### ИСХОДНЫЙ ТЕКСТ

_ _ _ _

Генерал-губернатор Муравьёв, хотя и был в 1856 году за тысячи вёрст от Амура, однако считал себя ответственным за всё, что происходит на далёкой реке. Именно по его приказу главный участник спасения людей из несчастного отряда, казак Роман Богданов, тщательно и без прикрас записал воспоминания обо всех ужасах. Генерал-губернатор просил «хранить эти записки для будущего потомства», но опубликовать лишь после его смерти.

Новым командиром несчастного 13-го батальона стал штабс-капитан Яков Дьяченко. Его воинский чин соответствовал современному званию лейтенанта, в армии Российской империи штабс-капитаны обычно командовали ротами. Поэтому в соответствии со всеми нормами армейской бюрократии Дьяченко будет окончательно утверждён на более высокую должность лишь спустя два года.

Но именно в этот промежуток времени переживший трагедию 13-й батальон и его до конца не оформленный командир навсегда войдут в историю Дальнего Востока – ими будет заложен будущий город Хабаровск.

_ _ _ _

### ЗАПИСАННЫЕ ДАННЫЕ
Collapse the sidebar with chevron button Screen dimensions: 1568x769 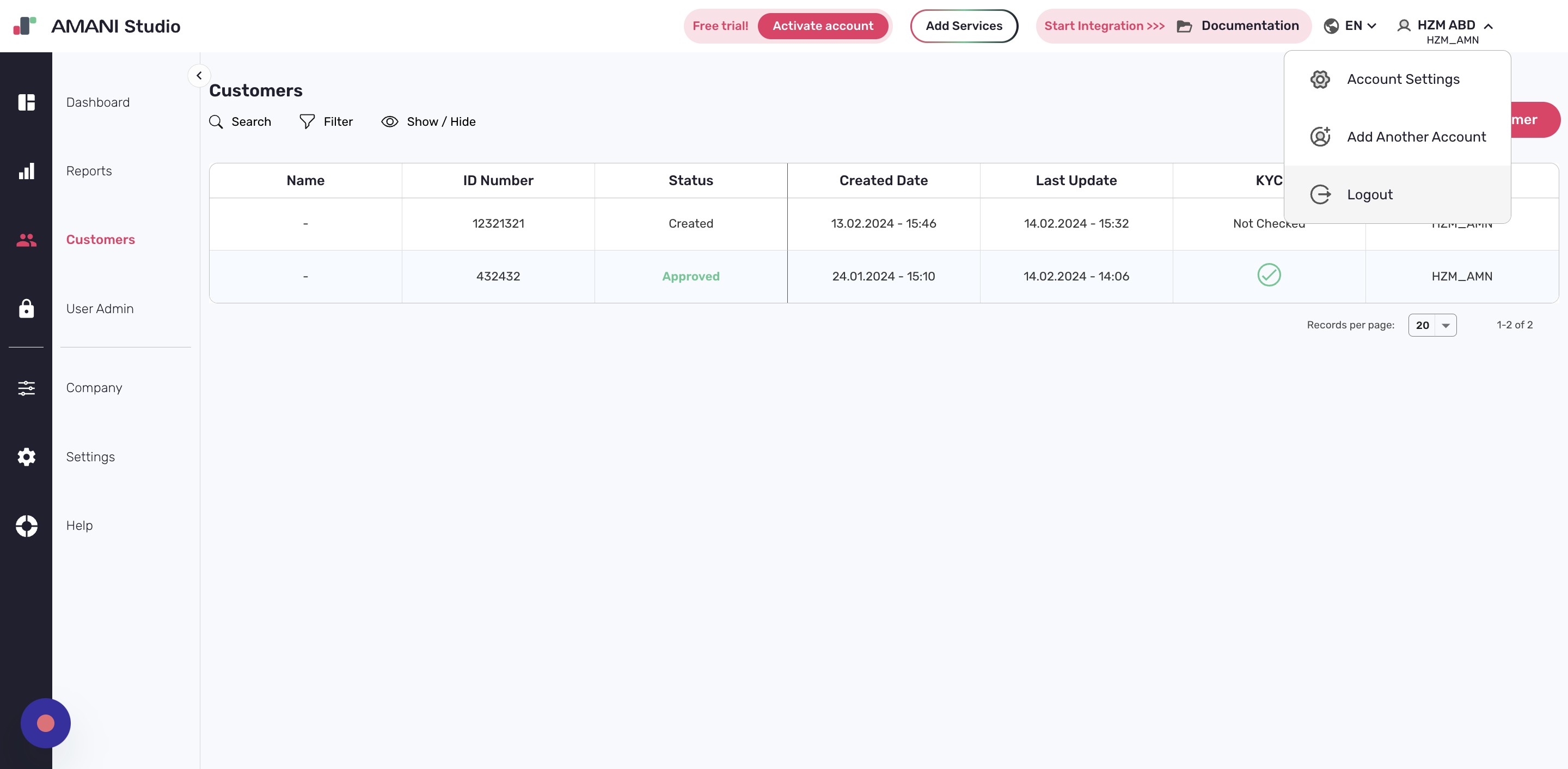(199, 76)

_ _ _ _

### ЗАДАНИЯ
a) Кто, согласно тексту о 13-м батальоне на Амуре, по приказу генерал-губернатора Муравьёва записал воспоминания об ужасах, пережитых отрядом?
b) Приведите продолжение текста о 13-м батальоне и основании Хабаровска.

### ОТВЕТЫ К ЗАДАНИЯМ
a) Казак Роман Богданов, главный участник спасения людей из несчастного отряда.

b)
30-летний штабс-капитан Яков Васильевич Дьяченко происходил, как тогда говорили, из «малороссийских дворян» – был уроженцем Полтавской губернии, поместий и богатств не имел. Родился он 21 марта (2 апреля по новому стилю) 1817 года. В отличие от прежнего командира 13-го батальона свою службу Дьяченко начал не в столичной гвардии, а в провинциальных полках на западной границе необъятной Российской империи. В биографии нового комбата не было громких военных событий, он, что называется, всего лишь честно тянул лямку трудного армейского быта в забытых богом глухих гарнизонах. Но именно ему предстояло стать первостроителем самого крупного русского города в Приамурье.

«Войска эти способствуют заселению края…»

Лето 1857 года 13-й батальон вновь встретил в тайге на берегу Амура. Земли к северу от великой реки ещё не были окончательно присоединены к России, и генерал-губернатор Муравьёв спешил до начала пограничных переговоров с китайцами построить здесь первые русские посты и селения.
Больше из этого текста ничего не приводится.